THE DATA:
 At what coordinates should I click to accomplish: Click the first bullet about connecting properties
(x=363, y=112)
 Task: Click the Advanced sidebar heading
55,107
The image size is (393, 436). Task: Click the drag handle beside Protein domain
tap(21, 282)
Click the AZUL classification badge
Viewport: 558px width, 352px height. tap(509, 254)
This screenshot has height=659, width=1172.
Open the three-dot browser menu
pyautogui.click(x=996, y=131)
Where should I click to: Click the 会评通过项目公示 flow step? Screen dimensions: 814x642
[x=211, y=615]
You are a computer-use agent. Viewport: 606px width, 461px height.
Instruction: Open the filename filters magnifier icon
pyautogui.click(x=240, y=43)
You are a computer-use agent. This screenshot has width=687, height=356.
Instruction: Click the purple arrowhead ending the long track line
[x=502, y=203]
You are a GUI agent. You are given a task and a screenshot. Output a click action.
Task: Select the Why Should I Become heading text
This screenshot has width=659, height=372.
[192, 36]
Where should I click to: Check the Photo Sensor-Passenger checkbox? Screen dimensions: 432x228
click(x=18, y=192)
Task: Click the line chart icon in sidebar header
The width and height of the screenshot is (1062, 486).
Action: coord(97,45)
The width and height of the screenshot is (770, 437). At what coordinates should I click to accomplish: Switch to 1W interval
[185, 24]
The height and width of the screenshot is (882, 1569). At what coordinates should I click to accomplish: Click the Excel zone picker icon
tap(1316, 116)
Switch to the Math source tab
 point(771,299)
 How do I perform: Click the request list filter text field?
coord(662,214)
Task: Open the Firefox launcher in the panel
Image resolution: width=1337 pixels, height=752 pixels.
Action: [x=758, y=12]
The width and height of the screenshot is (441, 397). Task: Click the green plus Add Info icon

TASK DETAILS:
Return every line of the listing, word for word.

SOLUTION FOR THIS EXERCISE:
 At what coordinates should I click to accomplish: Click the first bullet about connecting properties
(x=363, y=112)
 Task: Click the Advanced sidebar heading
55,107
The image size is (393, 436). Task: Click the drag handle beside Protein domain
tap(21, 282)
Click the AZUL classification badge
Viewport: 558px width, 352px height. tap(509, 254)
This screenshot has height=659, width=1172.
Open the three-dot browser menu
pyautogui.click(x=996, y=131)
Where should I click to: Click the 会评通过项目公示 flow step? Screen dimensions: 814x642
[x=211, y=615]
You are a computer-use agent. Viewport: 606px width, 461px height.
Instruction: Open the filename filters magnifier icon
pyautogui.click(x=240, y=43)
You are a computer-use agent. This screenshot has width=687, height=356.
Instruction: Click the purple arrowhead ending the long track line
[x=502, y=203]
You are a GUI agent. You are given a task and a screenshot. Output a click action.
Task: Select the Why Should I Become heading text
This screenshot has width=659, height=372.
[192, 36]
Where should I click to: Check the Photo Sensor-Passenger checkbox? Screen dimensions: 432x228
click(x=18, y=192)
Task: Click the line chart icon in sidebar header
The width and height of the screenshot is (1062, 486).
Action: coord(97,45)
The width and height of the screenshot is (770, 437). At what coordinates should I click to accomplish: Switch to 1W interval
[185, 24]
The height and width of the screenshot is (882, 1569). At what coordinates should I click to accomplish: Click the Excel zone picker icon
tap(1316, 116)
Switch to the Math source tab
 point(771,299)
 How do I perform: Click the request list filter text field?
coord(662,214)
Task: Open the Firefox launcher in the panel
Image resolution: width=1337 pixels, height=752 pixels.
Action: [x=758, y=12]
The width and height of the screenshot is (441, 397). Task: Click the green plus Add Info icon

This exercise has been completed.